• [Directions]
The records that follow are to be printed exactly, with no images.

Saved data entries
_ _ _ _ _ _ _
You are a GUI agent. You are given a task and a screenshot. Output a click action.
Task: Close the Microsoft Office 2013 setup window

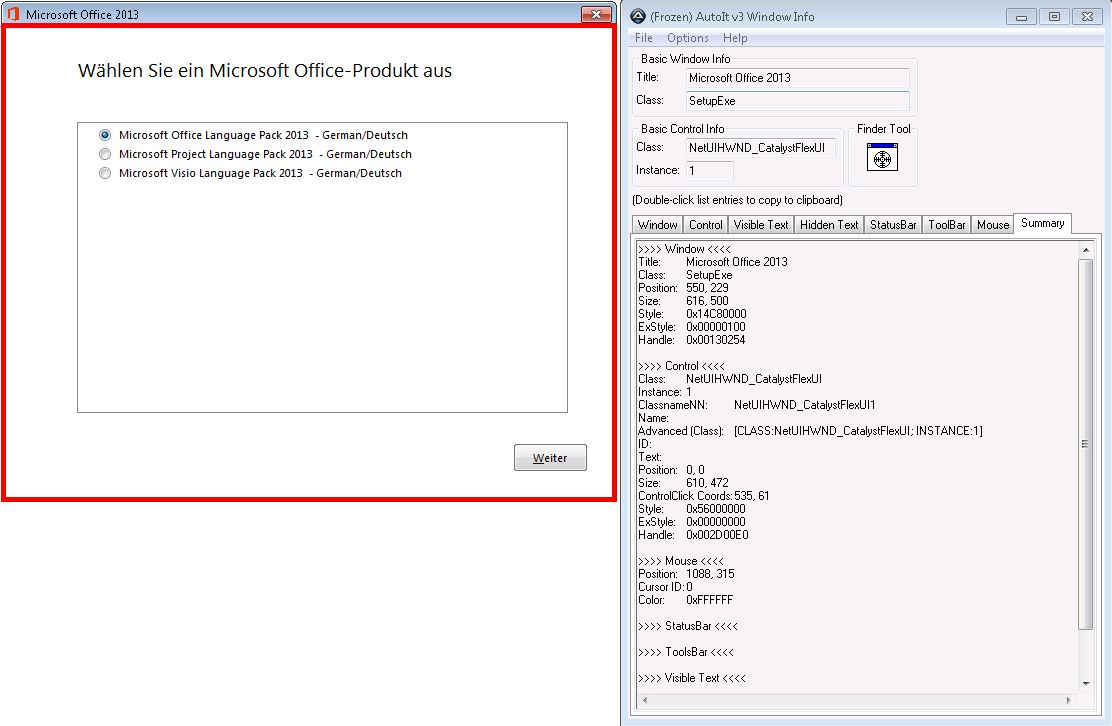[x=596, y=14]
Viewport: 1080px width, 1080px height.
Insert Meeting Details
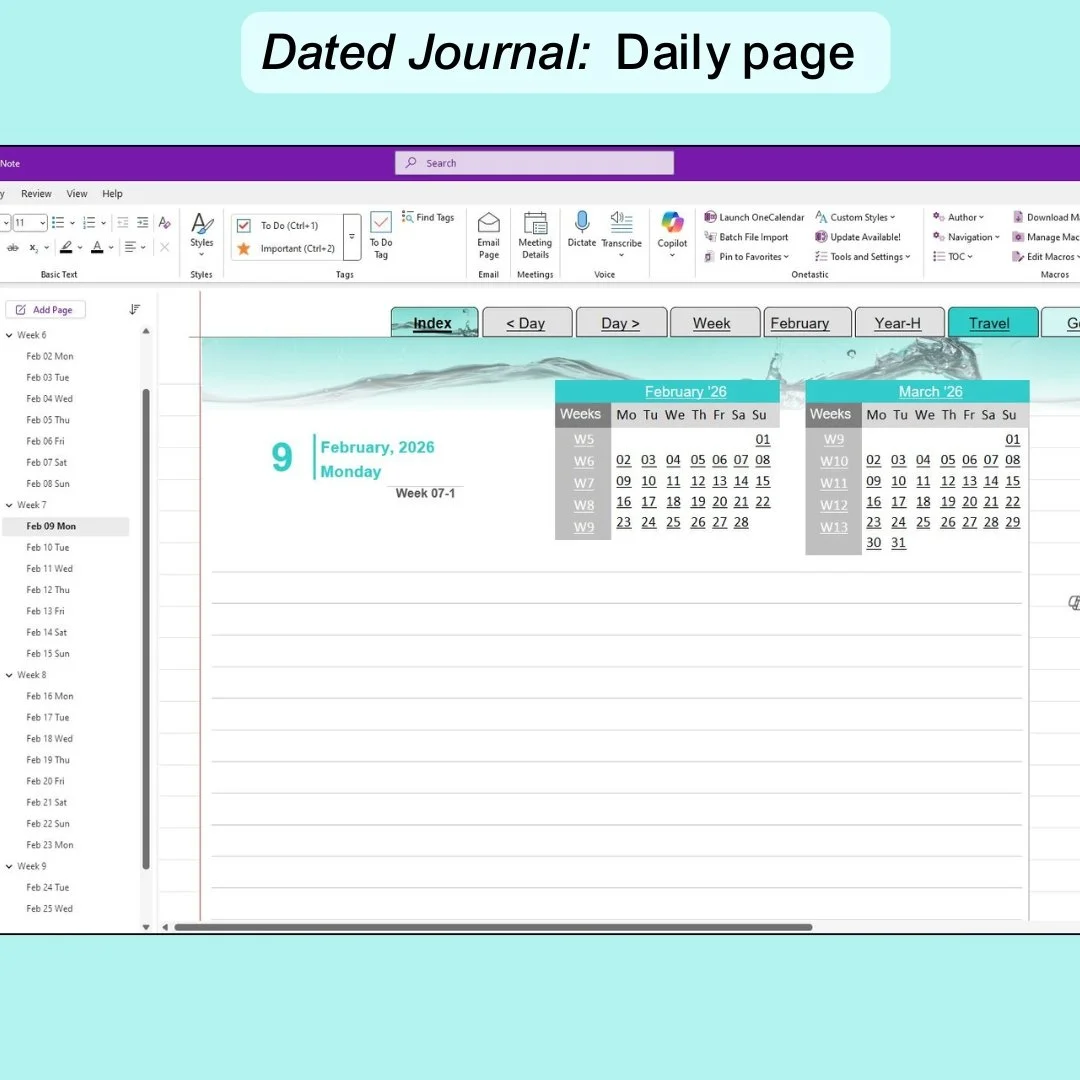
_ _ _ _ _ _ _
• [Written solution]
You are a GUI agent. You are given a task and a screenshot. Output a click action.
Task: Close the Microsoft Office 2013 setup window

[x=596, y=14]
Viewport: 1080px width, 1080px height.
Insert Meeting Details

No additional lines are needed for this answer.